Kenya’s Flower Exports Gain Strength as Global Trade Routes Diversify

Kenya’s floriculture sector continues to perform steadily in 2025, according to Rabobank’s third-quarter horticulture update. The report shows that demand and pricing in the international flower trade remain sufficient, providing stability for growers despite broader challenges in global agriculture.

A key development highlighted in the update is Kenya’s growing diversification of export markets. Traditionally dependent on Europe, Kenya’s exports to the European Union and the United Kingdom have now stabilized at around 440 million US dollars.

At the same time, sales to non-European destinations have been climbing. In particular, exports to regions such as the Middle East and Kazakhstan rose significantly, from 142 million dollars in 2019 to 223 million dollars in 2023. This growth indicates that Kenyan growers are tapping into new markets and reducing reliance on traditional auction systems in Europe.

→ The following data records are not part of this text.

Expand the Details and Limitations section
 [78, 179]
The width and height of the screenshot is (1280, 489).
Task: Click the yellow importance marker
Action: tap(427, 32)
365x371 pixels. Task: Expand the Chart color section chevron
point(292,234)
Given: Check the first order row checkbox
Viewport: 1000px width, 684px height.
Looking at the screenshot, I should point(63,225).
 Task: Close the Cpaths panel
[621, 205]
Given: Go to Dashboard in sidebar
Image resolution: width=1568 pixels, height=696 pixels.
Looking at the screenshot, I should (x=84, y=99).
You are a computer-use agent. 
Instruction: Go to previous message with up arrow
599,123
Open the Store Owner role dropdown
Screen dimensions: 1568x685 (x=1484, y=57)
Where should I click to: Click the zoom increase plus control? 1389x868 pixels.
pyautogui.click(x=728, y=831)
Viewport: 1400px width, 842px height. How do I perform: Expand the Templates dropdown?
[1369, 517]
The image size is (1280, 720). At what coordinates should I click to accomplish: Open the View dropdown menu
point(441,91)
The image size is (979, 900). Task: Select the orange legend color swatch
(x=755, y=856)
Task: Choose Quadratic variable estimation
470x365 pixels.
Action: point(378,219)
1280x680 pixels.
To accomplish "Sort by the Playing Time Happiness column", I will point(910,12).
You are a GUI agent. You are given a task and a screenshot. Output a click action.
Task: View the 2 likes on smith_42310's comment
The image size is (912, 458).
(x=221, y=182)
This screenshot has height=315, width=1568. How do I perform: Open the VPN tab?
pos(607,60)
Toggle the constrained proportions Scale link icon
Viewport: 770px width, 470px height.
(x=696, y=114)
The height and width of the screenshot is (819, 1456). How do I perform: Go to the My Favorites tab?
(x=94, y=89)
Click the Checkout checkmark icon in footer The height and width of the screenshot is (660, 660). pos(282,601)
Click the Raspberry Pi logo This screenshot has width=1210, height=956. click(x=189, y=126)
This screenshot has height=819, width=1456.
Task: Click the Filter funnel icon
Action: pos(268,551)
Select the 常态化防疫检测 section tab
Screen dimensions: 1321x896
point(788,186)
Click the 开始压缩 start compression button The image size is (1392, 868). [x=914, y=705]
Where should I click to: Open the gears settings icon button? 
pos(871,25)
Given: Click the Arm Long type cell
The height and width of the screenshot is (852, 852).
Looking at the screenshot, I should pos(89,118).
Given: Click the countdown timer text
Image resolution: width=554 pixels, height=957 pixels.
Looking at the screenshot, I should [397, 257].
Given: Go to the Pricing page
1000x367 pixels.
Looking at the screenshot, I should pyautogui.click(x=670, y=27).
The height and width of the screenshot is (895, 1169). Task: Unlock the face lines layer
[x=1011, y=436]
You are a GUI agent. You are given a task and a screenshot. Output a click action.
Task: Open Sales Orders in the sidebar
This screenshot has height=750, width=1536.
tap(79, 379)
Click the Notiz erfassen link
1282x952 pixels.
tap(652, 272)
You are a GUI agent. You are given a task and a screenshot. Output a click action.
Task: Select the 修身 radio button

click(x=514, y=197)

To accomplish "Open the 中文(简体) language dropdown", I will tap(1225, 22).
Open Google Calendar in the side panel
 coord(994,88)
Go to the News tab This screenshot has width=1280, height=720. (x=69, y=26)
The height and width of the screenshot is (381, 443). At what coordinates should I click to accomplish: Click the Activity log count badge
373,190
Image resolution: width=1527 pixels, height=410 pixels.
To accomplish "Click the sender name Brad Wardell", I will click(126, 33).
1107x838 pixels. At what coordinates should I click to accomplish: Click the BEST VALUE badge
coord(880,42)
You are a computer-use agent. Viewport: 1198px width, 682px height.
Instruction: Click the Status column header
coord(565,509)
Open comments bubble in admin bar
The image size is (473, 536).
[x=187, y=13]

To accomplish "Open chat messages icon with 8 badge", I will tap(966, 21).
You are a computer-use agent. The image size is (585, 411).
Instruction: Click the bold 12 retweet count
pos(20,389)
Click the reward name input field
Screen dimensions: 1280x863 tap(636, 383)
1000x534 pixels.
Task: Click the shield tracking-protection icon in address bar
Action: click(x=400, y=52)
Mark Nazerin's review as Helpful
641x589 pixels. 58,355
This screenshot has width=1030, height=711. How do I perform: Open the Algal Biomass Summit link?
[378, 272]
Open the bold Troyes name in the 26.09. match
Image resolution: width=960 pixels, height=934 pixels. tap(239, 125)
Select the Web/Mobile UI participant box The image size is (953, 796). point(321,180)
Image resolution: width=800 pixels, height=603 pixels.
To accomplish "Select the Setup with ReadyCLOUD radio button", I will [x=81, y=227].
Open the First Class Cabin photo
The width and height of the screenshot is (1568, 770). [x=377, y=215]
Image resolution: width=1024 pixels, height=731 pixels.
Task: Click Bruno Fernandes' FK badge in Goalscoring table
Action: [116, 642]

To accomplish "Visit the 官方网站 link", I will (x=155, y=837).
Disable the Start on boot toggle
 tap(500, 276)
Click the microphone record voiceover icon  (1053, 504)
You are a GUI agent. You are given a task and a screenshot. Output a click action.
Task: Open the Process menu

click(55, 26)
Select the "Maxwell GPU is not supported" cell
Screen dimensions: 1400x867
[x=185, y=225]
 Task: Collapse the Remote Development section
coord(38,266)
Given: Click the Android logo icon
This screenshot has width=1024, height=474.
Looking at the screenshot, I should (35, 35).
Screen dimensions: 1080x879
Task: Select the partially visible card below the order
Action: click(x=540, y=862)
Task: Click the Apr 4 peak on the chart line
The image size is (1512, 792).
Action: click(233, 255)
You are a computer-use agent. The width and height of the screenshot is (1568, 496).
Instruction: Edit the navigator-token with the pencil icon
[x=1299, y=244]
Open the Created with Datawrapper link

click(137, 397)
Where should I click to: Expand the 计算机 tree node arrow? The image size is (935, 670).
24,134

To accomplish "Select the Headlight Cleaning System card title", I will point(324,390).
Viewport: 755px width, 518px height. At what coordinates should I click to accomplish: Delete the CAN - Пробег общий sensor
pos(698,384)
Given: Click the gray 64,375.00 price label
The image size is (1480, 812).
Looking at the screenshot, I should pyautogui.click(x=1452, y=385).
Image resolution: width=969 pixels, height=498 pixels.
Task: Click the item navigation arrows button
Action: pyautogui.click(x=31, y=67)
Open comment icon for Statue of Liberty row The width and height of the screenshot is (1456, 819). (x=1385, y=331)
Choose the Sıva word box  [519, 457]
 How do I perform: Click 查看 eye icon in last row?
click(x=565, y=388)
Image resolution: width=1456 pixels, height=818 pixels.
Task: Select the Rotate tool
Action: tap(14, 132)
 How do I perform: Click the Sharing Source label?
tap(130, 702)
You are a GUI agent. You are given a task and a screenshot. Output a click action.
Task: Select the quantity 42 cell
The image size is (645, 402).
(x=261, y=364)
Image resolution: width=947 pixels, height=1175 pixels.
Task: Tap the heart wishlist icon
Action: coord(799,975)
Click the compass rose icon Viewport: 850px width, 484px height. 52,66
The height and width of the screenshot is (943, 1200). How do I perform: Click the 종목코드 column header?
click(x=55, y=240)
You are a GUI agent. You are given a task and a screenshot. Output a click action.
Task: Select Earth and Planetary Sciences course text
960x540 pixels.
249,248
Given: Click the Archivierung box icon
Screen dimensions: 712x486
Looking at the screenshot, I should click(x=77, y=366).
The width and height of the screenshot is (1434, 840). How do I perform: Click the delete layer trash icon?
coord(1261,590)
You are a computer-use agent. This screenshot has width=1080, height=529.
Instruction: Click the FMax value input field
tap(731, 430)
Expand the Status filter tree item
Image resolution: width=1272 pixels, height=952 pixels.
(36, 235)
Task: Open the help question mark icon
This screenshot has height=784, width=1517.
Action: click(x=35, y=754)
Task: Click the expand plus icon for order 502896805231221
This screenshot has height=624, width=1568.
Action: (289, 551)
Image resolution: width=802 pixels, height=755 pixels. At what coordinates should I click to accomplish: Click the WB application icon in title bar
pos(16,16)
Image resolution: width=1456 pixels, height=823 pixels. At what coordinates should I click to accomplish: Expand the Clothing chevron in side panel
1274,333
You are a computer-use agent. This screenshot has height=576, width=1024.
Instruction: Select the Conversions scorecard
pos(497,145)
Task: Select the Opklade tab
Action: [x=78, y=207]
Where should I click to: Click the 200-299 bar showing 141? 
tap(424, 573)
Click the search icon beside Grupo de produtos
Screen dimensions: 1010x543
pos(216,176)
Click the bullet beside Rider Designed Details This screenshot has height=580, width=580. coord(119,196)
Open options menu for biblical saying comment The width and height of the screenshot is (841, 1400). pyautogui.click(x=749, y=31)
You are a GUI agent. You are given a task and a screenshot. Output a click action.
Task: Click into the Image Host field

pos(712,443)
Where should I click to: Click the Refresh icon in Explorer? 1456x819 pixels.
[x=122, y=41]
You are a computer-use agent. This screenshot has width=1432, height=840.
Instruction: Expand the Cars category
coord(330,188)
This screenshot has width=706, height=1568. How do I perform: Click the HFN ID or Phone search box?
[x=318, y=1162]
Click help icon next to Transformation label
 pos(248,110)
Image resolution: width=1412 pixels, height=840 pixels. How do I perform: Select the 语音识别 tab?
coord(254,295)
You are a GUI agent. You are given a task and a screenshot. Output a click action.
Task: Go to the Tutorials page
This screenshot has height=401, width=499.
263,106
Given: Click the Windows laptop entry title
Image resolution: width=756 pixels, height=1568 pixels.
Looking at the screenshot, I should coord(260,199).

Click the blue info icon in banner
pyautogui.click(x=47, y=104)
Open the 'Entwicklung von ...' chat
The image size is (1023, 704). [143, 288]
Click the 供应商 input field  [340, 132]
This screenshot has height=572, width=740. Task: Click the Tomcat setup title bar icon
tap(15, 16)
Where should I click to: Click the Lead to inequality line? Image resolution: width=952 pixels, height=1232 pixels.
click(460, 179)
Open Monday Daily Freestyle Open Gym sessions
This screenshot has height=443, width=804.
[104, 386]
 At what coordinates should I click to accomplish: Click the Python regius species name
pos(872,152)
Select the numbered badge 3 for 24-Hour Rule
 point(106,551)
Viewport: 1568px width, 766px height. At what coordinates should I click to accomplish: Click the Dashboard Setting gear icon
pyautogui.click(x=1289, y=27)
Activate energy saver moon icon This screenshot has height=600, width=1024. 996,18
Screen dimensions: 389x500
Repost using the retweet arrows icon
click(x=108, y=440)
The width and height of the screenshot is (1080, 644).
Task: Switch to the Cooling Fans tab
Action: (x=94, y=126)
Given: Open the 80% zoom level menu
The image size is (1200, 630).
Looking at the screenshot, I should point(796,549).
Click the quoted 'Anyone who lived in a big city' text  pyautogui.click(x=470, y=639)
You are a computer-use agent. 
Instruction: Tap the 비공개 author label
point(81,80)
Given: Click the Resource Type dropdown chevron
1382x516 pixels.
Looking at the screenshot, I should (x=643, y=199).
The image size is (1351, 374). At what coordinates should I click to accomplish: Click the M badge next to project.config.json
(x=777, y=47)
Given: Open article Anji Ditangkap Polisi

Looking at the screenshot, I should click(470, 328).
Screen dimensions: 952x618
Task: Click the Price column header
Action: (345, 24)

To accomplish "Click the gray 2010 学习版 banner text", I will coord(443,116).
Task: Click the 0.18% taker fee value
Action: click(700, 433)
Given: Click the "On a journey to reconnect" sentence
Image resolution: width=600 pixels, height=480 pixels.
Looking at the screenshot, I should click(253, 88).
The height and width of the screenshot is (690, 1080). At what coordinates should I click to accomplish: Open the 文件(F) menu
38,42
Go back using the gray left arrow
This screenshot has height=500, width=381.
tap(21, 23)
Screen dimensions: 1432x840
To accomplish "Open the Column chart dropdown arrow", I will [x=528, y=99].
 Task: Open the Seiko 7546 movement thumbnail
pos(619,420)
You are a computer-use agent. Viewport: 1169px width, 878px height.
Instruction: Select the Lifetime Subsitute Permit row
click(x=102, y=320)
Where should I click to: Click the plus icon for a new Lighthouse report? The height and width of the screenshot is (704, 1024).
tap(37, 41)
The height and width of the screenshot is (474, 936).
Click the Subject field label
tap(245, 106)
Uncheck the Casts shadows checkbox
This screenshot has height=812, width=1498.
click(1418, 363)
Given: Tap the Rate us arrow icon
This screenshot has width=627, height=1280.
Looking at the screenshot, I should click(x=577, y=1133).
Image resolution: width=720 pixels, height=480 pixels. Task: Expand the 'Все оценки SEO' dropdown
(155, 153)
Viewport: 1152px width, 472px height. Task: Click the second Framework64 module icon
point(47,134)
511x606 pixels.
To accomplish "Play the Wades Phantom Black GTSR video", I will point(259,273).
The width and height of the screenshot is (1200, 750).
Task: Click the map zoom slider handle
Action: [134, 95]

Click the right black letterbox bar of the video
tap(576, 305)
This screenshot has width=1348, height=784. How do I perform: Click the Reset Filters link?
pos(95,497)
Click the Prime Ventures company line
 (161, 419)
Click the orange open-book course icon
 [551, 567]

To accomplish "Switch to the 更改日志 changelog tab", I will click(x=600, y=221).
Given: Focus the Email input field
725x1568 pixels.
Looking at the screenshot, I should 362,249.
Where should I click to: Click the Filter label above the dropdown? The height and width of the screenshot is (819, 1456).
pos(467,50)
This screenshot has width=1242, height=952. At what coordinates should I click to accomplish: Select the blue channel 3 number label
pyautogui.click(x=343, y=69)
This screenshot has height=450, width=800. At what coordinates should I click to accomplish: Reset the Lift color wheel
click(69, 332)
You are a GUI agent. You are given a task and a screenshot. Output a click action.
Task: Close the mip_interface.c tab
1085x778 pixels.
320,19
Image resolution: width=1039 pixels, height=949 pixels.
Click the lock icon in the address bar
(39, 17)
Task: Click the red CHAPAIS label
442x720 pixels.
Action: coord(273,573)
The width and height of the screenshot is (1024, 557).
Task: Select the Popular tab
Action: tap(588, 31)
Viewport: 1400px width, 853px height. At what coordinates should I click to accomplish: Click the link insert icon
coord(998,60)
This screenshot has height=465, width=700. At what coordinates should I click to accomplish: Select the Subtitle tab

The Rabobank report points out that this diversification is helping balance risks linked to changing consumer demand and regulatory pressures in Europe. By expanding their reach beyond the EU, Kenyan exporters are building resilience into their value chains and positioning themselves more securely in the global marketplace.

Overall, the Q3 2025 update paints a cautiously positive picture for Kenya’s flower industry. Pricing remains at a stable level, exports to Europe are holding their ground, and non-European markets are becoming increasingly important. Together, these trends suggest that Kenya’s role as a leading supplier of cut flowers is secure and evolving as global trade patterns continue to shift.